§ Exercise prompt: Output every line of the entries below as a Markdown table with the columns "Row" and "Line", numbering each row and omitting blank lines.

§ Input records:
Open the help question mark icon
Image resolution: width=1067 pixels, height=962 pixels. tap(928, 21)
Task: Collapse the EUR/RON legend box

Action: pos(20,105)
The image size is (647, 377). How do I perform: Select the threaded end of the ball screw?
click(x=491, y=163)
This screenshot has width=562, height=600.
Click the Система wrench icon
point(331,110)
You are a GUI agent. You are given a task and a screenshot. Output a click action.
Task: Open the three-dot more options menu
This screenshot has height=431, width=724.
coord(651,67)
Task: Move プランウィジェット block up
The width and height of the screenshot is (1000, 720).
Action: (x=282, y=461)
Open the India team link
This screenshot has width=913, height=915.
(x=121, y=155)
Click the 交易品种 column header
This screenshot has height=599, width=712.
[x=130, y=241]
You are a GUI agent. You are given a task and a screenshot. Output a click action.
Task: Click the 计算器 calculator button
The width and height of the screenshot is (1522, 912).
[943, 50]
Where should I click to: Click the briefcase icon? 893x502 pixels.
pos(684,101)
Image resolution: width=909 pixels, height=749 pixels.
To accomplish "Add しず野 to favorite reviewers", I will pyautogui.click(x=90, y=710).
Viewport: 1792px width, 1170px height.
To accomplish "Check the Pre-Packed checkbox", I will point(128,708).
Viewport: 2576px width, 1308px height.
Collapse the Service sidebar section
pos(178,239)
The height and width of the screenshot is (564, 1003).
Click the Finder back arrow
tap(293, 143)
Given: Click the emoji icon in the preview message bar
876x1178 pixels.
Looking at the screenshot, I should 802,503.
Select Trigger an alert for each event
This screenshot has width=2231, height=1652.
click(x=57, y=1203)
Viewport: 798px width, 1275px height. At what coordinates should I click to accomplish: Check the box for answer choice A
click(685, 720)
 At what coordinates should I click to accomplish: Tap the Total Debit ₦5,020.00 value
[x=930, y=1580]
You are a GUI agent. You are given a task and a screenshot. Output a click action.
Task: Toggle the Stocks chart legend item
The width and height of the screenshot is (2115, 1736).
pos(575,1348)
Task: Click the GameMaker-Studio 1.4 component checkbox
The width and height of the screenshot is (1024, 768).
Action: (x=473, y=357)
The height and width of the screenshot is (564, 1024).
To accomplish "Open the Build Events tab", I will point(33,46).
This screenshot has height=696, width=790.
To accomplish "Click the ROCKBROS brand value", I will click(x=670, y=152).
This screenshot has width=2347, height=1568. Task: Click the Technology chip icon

§ Solution for this problem:
| Row | Line |
|---|---|
| 1 | Open the help question mark icon |
| 2 | Image resolution: width=1067 pixels, height=962 pixels. tap(928, 21) |
| 3 | Task: Collapse the EUR/RON legend box |
| 4 | Action: pos(20,105) |
| 5 | The image size is (647, 377). How do I perform: Select the threaded end of the ball screw? |
| 6 | click(x=491, y=163) |
| 7 | This screenshot has width=562, height=600. |
| 8 | Click the Система wrench icon |
| 9 | point(331,110) |
| 10 | You are a GUI agent. You are given a task and a screenshot. Output a click action. |
| 11 | Task: Open the three-dot more options menu |
| 12 | This screenshot has height=431, width=724. |
| 13 | coord(651,67) |
| 14 | Task: Move プランウィジェット block up |
| 15 | The width and height of the screenshot is (1000, 720). |
| 16 | Action: (x=282, y=461) |
| 17 | Open the India team link |
| 18 | This screenshot has width=913, height=915. |
| 19 | (x=121, y=155) |
| 20 | Click the 交易品种 column header |
| 21 | This screenshot has height=599, width=712. |
| 22 | [x=130, y=241] |
| 23 | You are a GUI agent. You are given a task and a screenshot. Output a click action. |
| 24 | Task: Click the 计算器 calculator button |
| 25 | The width and height of the screenshot is (1522, 912). |
| 26 | [943, 50] |
| 27 | Where should I click to: Click the briefcase icon? 893x502 pixels. |
| 28 | pos(684,101) |
| 29 | Image resolution: width=909 pixels, height=749 pixels. |
| 30 | To accomplish "Add しず野 to favorite reviewers", I will pyautogui.click(x=90, y=710). |
| 31 | Viewport: 1792px width, 1170px height. |
| 32 | To accomplish "Check the Pre-Packed checkbox", I will point(128,708). |
| 33 | Viewport: 2576px width, 1308px height. |
| 34 | Collapse the Service sidebar section |
| 35 | pos(178,239) |
| 36 | The height and width of the screenshot is (564, 1003). |
| 37 | Click the Finder back arrow |
| 38 | tap(293, 143) |
| 39 | Given: Click the emoji icon in the preview message bar |
| 40 | 876x1178 pixels. |
| 41 | Looking at the screenshot, I should 802,503. |
| 42 | Select Trigger an alert for each event |
| 43 | This screenshot has width=2231, height=1652. |
| 44 | click(x=57, y=1203) |
| 45 | Viewport: 798px width, 1275px height. At what coordinates should I click to accomplish: Check the box for answer choice A |
| 46 | click(685, 720) |
| 47 |  At what coordinates should I click to accomplish: Tap the Total Debit ₦5,020.00 value |
| 48 | [x=930, y=1580] |
| 49 | You are a GUI agent. You are given a task and a screenshot. Output a click action. |
| 50 | Task: Toggle the Stocks chart legend item |
| 51 | The width and height of the screenshot is (2115, 1736). |
| 52 | pos(575,1348) |
| 53 | Task: Click the GameMaker-Studio 1.4 component checkbox |
| 54 | The width and height of the screenshot is (1024, 768). |
| 55 | Action: (x=473, y=357) |
| 56 | The height and width of the screenshot is (564, 1024). |
| 57 | To accomplish "Open the Build Events tab", I will point(33,46). |
| 58 | This screenshot has height=696, width=790. |
| 59 | To accomplish "Click the ROCKBROS brand value", I will click(x=670, y=152). |
| 60 | This screenshot has width=2347, height=1568. Task: Click the Technology chip icon |